Обратная дорога далась тяжело. Уезжали вечером, все устали, притихли, многие дремали в темном автобусе. Сидя за водителем, я видела, что и у него слипаются глаза, что он вот-вот заснет – автобус налетит на камни, перевернется. Я начинала ерзать, покашливать, шуршать пакетами, водитель вздрагивал, выпрямлялся, глаза его открывались, и мы сколько-то ехали спокойно. Однообразная дорога вновь убаюкивала его, и все повторялось. В таком напряжении прошло несколько часов.
Но вот и Хургада, вот наш замечательный, такой желанный отель, где можно вымыться, лечь в широкую кровать, вытянуть, наконец, уставшие ноги и заснуть в чистоте и приятной прохладе.

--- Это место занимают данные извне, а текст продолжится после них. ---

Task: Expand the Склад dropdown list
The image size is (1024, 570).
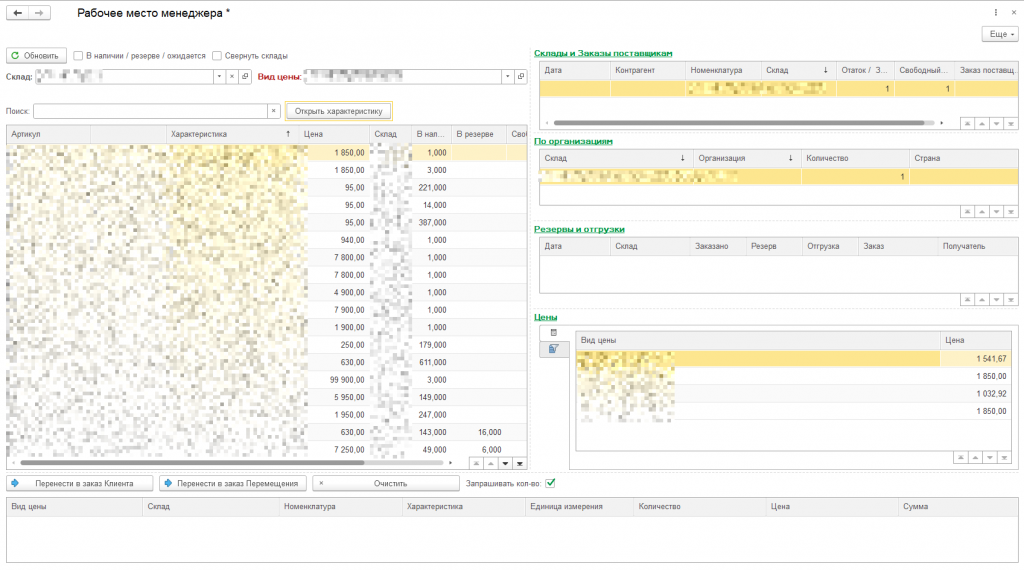Action: [x=219, y=76]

С утра море было спокойным, и можно было купаться. Красное море – это изумрудное чудо. Только входишь в воду, как у самого берега от ног отлетают серые с желтыми плавниками и хвостиками рыбки. Это могут быть и малыши по 10-12 сантиметров, а могут быть крупные рыбины в полметра длиной. Если остановиться в воде по щиколотку и замереть, то, осмелев, малыши будут тыкаться тебе в ноги, пробуя откусить от них кусочек. Это очень необычное ощущение. А если отплыть подальше от берега – чего только не увидишь: кораллы разной формы и цвета, моллюски невиданных очертаний: трубчатые, круглые, волнистые, с рогами, а рыбки – как будто плывешь в самом изысканном аквариуме. Тут тебе и с синими вуалевыми хвостами, и красные с пышным оперением, и золотые, зеленые, голубые, и всякие, всякие. Удивила скорость, с которой загораешь даже в тени.

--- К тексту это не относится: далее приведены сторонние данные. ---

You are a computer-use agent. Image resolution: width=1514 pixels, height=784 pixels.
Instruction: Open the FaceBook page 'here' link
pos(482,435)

На лежаках 4–5 человек, разморенных жарой. Подошел парень с соседнего пляжа: “Ну, наконец слышу родную русскую речь. Дайте огонька”. Двое в толстых золотых цепях, с массивными золотыми перстнями, громко поинтересовались: “А ты сам откуда?”
– Из Минска.
– Работаешь тут?
– Почему сразу “работаешь”? Отдыхаю.
– Ему еще огонька, ё! Кормили их, кормили всю жизнь, сосали Россию, а теперь еще закурить дай. А не хочешь, нефть и газ перекроем? Попляшете тогда. Огонька ему.